Start of Data section
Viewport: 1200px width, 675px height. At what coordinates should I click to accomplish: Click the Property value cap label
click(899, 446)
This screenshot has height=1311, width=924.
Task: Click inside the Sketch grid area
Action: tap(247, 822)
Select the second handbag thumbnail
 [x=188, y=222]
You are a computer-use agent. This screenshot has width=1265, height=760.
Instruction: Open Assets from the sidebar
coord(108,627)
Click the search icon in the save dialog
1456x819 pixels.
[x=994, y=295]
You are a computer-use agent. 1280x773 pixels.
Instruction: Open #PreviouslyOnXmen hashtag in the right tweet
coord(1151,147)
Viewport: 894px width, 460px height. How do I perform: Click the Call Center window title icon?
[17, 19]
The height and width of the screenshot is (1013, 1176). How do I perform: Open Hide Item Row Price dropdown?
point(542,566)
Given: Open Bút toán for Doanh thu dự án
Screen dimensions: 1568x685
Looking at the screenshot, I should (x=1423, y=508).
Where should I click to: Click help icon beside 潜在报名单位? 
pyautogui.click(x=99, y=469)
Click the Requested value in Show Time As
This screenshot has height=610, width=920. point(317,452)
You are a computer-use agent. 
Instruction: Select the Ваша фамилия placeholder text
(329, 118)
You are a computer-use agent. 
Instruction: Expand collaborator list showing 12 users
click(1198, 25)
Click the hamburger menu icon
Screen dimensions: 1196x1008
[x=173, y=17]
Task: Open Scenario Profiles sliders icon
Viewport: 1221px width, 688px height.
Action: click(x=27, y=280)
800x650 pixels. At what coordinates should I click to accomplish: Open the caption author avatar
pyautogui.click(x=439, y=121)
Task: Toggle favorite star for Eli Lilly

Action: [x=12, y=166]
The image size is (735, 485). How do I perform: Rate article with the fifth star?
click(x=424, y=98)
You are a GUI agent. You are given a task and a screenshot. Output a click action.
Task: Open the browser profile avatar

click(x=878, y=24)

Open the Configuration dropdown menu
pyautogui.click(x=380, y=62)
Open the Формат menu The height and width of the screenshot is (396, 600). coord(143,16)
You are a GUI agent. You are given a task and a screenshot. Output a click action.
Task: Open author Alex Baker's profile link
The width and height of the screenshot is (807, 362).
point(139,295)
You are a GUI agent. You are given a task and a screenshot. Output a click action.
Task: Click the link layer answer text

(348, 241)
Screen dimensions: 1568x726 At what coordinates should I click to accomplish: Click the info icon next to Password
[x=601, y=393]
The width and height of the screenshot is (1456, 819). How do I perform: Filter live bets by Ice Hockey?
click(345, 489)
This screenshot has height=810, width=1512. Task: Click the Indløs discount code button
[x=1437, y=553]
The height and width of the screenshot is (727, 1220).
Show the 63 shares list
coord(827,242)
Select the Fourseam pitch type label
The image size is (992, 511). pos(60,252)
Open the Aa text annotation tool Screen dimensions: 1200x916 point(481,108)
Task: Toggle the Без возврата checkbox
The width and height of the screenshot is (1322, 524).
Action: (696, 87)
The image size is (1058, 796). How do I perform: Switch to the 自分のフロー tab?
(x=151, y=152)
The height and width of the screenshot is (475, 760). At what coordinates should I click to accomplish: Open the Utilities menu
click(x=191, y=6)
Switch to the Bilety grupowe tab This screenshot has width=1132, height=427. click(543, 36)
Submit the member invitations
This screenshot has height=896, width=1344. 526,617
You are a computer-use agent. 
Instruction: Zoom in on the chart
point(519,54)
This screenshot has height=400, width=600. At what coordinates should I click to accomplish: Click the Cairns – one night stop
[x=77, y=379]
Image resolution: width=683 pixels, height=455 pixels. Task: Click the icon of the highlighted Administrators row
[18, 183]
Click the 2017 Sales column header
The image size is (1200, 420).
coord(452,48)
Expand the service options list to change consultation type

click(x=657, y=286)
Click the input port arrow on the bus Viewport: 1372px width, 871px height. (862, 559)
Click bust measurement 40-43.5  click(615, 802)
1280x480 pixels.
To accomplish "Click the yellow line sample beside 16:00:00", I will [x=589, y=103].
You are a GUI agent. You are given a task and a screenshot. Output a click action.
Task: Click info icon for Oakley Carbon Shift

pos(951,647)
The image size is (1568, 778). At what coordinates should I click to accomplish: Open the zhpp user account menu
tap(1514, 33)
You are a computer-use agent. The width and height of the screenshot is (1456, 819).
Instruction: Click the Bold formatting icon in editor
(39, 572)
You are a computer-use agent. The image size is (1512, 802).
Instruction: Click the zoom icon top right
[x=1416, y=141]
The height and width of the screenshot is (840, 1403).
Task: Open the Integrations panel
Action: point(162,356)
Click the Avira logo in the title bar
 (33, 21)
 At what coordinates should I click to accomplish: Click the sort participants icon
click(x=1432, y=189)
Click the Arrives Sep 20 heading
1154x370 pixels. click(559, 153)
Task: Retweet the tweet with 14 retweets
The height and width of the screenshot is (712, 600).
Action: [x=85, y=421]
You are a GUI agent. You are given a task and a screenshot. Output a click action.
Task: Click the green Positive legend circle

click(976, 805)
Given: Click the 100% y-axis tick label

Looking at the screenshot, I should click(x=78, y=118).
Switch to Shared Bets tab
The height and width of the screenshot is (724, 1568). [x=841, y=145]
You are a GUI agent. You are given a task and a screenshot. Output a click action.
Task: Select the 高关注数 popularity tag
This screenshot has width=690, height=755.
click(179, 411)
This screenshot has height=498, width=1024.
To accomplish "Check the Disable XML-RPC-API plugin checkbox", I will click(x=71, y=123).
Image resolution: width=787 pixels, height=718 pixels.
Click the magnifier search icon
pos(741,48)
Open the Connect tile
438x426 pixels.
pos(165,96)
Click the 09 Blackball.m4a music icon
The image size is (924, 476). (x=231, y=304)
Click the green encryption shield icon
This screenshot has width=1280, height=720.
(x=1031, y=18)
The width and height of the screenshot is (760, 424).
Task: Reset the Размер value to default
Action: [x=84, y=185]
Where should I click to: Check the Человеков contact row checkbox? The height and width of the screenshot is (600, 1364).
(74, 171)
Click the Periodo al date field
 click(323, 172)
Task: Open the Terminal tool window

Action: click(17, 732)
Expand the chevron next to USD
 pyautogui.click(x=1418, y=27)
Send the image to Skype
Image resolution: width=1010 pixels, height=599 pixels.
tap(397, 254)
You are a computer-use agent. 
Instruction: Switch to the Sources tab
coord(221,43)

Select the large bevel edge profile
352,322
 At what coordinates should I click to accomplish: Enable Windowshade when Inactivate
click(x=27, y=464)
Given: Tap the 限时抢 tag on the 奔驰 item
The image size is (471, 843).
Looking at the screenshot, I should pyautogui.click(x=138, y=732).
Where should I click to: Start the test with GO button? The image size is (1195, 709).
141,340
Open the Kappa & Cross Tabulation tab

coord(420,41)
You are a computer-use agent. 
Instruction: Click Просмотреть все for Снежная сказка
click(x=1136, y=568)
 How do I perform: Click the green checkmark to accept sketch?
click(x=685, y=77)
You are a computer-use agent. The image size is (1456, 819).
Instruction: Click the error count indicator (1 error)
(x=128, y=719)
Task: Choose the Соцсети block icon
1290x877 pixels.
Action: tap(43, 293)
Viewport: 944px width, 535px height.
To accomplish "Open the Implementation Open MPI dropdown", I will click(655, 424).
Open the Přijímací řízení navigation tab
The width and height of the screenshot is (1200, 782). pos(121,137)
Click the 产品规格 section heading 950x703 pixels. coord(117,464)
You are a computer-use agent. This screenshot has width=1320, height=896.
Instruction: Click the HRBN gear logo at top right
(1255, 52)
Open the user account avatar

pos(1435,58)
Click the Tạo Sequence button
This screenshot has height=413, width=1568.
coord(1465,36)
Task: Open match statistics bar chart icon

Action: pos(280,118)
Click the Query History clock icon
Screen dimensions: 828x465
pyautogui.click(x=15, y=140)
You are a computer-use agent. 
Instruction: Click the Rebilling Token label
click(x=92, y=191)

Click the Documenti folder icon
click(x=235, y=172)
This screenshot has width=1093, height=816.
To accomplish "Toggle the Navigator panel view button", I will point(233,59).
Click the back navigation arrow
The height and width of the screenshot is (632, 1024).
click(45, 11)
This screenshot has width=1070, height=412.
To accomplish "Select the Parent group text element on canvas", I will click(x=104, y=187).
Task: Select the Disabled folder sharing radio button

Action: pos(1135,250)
End of Data section
Problem to work on:
Rewrite the items starting at the line containing "Task: Open match statistics bar chart icon" and ending at the line containing "click(x=92, y=191)", changing "Query History" to "Search History" and leaving everything else as it is.

Task solution:
Task: Open match statistics bar chart icon

Action: pos(280,118)
Click the Search History clock icon
Screen dimensions: 828x465
pyautogui.click(x=15, y=140)
You are a computer-use agent. 
Instruction: Click the Rebilling Token label
click(x=92, y=191)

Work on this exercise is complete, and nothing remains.